EXERCISE —
The full set of entries below is to be returned unchanged.

--- MATERIAL TO PROCESS ---

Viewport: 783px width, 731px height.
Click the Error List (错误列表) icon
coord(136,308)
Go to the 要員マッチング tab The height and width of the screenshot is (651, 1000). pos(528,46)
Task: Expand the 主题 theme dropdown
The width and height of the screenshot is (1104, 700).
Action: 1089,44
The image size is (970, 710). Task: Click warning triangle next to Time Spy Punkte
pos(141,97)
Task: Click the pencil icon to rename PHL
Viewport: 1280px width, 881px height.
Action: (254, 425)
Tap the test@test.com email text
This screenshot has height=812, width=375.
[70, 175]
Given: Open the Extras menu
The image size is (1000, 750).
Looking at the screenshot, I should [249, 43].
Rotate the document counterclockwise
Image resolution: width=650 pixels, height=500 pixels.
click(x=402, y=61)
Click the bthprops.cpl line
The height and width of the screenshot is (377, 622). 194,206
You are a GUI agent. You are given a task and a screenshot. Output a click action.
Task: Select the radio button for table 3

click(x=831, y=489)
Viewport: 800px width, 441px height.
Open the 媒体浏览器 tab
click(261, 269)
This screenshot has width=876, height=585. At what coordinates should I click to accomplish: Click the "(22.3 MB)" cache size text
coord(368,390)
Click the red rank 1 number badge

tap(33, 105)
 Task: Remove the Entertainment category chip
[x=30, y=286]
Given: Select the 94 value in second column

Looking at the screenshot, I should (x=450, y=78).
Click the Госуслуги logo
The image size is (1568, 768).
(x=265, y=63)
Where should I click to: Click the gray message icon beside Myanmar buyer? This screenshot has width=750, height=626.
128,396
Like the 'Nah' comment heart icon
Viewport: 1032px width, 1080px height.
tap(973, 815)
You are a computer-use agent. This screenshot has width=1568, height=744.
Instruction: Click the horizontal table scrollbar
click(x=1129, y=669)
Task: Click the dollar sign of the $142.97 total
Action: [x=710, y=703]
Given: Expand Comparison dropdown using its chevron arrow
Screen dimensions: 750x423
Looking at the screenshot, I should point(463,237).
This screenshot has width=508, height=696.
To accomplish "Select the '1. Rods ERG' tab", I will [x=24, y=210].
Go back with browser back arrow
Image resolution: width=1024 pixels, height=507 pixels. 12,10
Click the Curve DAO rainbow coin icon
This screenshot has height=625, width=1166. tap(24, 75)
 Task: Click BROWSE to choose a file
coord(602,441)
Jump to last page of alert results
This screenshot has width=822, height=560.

---

OUTPUT OF THE TASK —
Viewport: 783px width, 731px height.
Click the Error List (错误列表) icon
coord(136,308)
Go to the 要員マッチング tab The height and width of the screenshot is (651, 1000). pos(528,46)
Task: Expand the 主题 theme dropdown
The width and height of the screenshot is (1104, 700).
Action: 1089,44
The image size is (970, 710). Task: Click warning triangle next to Time Spy Punkte
pos(141,97)
Task: Click the pencil icon to rename PHL
Viewport: 1280px width, 881px height.
Action: (254, 425)
Tap the test@test.com email text
This screenshot has height=812, width=375.
[70, 175]
Given: Open the Extras menu
The image size is (1000, 750).
Looking at the screenshot, I should [249, 43].
Rotate the document counterclockwise
Image resolution: width=650 pixels, height=500 pixels.
click(x=402, y=61)
Click the bthprops.cpl line
The height and width of the screenshot is (377, 622). 194,206
You are a GUI agent. You are given a task and a screenshot. Output a click action.
Task: Select the radio button for table 3

click(x=831, y=489)
Viewport: 800px width, 441px height.
Open the 媒体浏览器 tab
click(261, 269)
This screenshot has width=876, height=585. At what coordinates should I click to accomplish: Click the "(22.3 MB)" cache size text
coord(368,390)
Click the red rank 1 number badge

tap(33, 105)
 Task: Remove the Entertainment category chip
[x=30, y=286]
Given: Select the 94 value in second column

Looking at the screenshot, I should (x=450, y=78).
Click the Госуслуги logo
The image size is (1568, 768).
(x=265, y=63)
Where should I click to: Click the gray message icon beside Myanmar buyer? This screenshot has width=750, height=626.
128,396
Like the 'Nah' comment heart icon
Viewport: 1032px width, 1080px height.
tap(973, 815)
You are a computer-use agent. This screenshot has width=1568, height=744.
Instruction: Click the horizontal table scrollbar
click(x=1129, y=669)
Task: Click the dollar sign of the $142.97 total
Action: [x=710, y=703]
Given: Expand Comparison dropdown using its chevron arrow
Screen dimensions: 750x423
Looking at the screenshot, I should point(463,237).
This screenshot has width=508, height=696.
To accomplish "Select the '1. Rods ERG' tab", I will [x=24, y=210].
Go back with browser back arrow
Image resolution: width=1024 pixels, height=507 pixels. 12,10
Click the Curve DAO rainbow coin icon
This screenshot has height=625, width=1166. tap(24, 75)
 Task: Click BROWSE to choose a file
coord(602,441)
Jump to last page of alert results
This screenshot has width=822, height=560.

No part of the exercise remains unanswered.